▶ **Task item**
Repeat exactly the lines of the entries below from the one with "You are a computer-use agent. The" through the one with "Task: Tap the GPTs four-circles icon", both ends included, and nothing else.

▶ **Data for this exercise**
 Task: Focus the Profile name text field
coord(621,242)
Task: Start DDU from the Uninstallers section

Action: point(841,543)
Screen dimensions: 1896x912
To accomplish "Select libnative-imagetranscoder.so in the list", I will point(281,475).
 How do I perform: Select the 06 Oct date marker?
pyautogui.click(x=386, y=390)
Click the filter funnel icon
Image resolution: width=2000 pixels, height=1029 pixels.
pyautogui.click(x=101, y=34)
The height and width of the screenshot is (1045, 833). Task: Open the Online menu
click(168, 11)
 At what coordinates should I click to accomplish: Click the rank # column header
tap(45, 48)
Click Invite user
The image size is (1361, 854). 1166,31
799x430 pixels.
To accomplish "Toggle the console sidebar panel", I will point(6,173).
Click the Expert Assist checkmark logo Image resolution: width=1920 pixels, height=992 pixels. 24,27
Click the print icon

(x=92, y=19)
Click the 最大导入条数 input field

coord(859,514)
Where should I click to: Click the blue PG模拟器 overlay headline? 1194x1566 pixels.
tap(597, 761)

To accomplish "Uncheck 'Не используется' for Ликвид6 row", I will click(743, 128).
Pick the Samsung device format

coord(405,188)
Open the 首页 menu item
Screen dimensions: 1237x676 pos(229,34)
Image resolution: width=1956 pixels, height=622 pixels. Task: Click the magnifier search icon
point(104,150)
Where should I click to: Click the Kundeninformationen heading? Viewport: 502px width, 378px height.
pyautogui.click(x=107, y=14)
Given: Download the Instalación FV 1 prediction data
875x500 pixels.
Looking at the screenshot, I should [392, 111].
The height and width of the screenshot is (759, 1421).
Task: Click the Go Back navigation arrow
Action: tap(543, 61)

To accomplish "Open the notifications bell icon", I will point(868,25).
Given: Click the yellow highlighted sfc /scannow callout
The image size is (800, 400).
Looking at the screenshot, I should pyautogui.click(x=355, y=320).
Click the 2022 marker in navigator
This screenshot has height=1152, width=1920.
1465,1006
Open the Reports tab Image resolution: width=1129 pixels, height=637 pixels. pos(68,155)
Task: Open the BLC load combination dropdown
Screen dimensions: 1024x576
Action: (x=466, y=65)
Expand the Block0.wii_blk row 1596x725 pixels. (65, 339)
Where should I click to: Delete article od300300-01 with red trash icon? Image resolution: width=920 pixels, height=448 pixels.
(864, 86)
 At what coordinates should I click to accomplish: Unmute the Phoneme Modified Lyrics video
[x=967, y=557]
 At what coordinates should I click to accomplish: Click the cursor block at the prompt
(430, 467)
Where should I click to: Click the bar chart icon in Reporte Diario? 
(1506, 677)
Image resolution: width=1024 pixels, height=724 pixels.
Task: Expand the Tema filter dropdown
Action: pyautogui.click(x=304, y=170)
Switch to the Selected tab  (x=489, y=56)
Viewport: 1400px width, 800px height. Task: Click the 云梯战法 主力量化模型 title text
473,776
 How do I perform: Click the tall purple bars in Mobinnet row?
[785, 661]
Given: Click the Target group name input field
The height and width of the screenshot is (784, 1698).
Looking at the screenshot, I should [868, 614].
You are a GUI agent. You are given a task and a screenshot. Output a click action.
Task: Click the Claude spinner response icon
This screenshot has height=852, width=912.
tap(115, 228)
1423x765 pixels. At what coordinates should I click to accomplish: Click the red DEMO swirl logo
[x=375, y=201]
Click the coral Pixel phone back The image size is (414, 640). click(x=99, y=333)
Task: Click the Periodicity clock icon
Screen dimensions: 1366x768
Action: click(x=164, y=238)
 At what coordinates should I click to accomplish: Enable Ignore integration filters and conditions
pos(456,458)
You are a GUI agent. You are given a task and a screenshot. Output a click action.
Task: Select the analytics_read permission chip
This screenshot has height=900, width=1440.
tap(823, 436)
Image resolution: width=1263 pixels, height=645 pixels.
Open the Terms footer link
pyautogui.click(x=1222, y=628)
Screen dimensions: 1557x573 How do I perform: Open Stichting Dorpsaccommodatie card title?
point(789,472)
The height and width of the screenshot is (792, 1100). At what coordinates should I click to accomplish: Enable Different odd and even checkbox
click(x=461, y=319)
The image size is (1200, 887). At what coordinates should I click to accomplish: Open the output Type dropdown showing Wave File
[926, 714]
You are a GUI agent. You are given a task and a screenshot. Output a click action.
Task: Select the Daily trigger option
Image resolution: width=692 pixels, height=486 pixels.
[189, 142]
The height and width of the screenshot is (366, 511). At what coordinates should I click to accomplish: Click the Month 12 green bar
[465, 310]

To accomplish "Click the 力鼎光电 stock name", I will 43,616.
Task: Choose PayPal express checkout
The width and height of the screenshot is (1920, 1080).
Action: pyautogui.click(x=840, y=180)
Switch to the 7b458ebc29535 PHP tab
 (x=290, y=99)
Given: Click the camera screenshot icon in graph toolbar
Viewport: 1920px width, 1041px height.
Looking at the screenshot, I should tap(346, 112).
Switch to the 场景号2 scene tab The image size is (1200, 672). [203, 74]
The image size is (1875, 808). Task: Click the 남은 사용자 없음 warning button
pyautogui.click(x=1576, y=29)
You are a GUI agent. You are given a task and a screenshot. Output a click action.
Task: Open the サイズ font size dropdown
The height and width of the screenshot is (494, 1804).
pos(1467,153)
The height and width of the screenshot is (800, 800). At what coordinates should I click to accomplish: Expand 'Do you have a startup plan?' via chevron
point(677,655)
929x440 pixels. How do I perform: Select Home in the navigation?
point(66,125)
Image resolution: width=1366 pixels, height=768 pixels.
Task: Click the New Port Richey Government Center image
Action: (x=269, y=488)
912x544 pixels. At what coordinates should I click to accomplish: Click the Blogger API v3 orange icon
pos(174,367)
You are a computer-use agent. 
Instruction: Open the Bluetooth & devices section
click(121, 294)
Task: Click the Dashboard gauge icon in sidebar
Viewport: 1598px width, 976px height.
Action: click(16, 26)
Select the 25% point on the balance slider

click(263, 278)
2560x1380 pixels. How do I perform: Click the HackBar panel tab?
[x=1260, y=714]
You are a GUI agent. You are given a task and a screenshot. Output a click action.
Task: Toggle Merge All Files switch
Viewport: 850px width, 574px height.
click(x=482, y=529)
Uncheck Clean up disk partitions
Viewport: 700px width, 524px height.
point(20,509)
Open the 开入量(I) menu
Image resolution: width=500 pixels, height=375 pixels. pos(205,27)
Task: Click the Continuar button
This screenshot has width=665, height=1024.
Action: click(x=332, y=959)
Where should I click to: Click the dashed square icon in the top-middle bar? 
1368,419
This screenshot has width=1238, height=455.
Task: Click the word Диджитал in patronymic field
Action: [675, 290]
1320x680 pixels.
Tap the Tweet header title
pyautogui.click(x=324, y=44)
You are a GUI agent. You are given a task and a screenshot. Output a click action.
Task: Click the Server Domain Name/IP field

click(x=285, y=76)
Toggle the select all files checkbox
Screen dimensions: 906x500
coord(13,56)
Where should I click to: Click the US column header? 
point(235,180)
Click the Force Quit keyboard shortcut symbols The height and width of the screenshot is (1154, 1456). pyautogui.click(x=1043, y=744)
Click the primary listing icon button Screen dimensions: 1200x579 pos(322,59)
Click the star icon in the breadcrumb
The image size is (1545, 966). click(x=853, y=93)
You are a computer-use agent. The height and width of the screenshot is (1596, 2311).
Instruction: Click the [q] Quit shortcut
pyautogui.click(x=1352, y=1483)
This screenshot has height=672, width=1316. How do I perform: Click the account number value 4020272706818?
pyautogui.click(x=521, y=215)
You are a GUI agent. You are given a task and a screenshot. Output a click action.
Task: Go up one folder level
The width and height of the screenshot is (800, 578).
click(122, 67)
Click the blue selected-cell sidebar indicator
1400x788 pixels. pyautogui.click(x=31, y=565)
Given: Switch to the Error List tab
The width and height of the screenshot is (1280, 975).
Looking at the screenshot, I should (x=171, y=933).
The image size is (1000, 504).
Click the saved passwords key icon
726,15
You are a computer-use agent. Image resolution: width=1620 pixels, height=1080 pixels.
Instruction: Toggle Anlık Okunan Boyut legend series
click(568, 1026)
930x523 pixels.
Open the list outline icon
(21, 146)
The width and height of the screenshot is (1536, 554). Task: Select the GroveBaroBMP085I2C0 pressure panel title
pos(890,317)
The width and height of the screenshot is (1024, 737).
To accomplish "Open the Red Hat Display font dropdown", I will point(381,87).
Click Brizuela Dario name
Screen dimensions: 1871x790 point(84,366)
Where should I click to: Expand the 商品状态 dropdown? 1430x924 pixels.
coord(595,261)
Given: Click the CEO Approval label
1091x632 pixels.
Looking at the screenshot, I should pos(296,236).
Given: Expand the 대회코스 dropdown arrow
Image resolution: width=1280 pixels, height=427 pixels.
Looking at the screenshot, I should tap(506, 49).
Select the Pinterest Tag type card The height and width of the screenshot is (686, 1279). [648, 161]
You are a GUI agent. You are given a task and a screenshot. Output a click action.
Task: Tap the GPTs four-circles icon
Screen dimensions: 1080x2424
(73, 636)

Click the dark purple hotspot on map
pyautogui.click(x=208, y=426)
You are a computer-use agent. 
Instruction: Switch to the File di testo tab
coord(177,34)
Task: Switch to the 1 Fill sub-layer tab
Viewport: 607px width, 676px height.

▶ **Task result**
You are a computer-use agent. The height and width of the screenshot is (1596, 2311).
Instruction: Click the [q] Quit shortcut
pyautogui.click(x=1352, y=1483)
This screenshot has height=672, width=1316. How do I perform: Click the account number value 4020272706818?
pyautogui.click(x=521, y=215)
You are a GUI agent. You are given a task and a screenshot. Output a click action.
Task: Go up one folder level
The width and height of the screenshot is (800, 578).
click(122, 67)
Click the blue selected-cell sidebar indicator
1400x788 pixels. pyautogui.click(x=31, y=565)
Given: Switch to the Error List tab
The width and height of the screenshot is (1280, 975).
Looking at the screenshot, I should (x=171, y=933).
The image size is (1000, 504).
Click the saved passwords key icon
726,15
You are a computer-use agent. Image resolution: width=1620 pixels, height=1080 pixels.
Instruction: Toggle Anlık Okunan Boyut legend series
click(568, 1026)
930x523 pixels.
Open the list outline icon
(21, 146)
The width and height of the screenshot is (1536, 554). Task: Select the GroveBaroBMP085I2C0 pressure panel title
pos(890,317)
The width and height of the screenshot is (1024, 737).
To accomplish "Open the Red Hat Display font dropdown", I will point(381,87).
Click Brizuela Dario name
Screen dimensions: 1871x790 point(84,366)
Where should I click to: Expand the 商品状态 dropdown? 1430x924 pixels.
coord(595,261)
Given: Click the CEO Approval label
1091x632 pixels.
Looking at the screenshot, I should pos(296,236).
Given: Expand the 대회코스 dropdown arrow
Image resolution: width=1280 pixels, height=427 pixels.
Looking at the screenshot, I should tap(506, 49).
Select the Pinterest Tag type card The height and width of the screenshot is (686, 1279). [648, 161]
You are a GUI agent. You are given a task and a screenshot. Output a click action.
Task: Tap the GPTs four-circles icon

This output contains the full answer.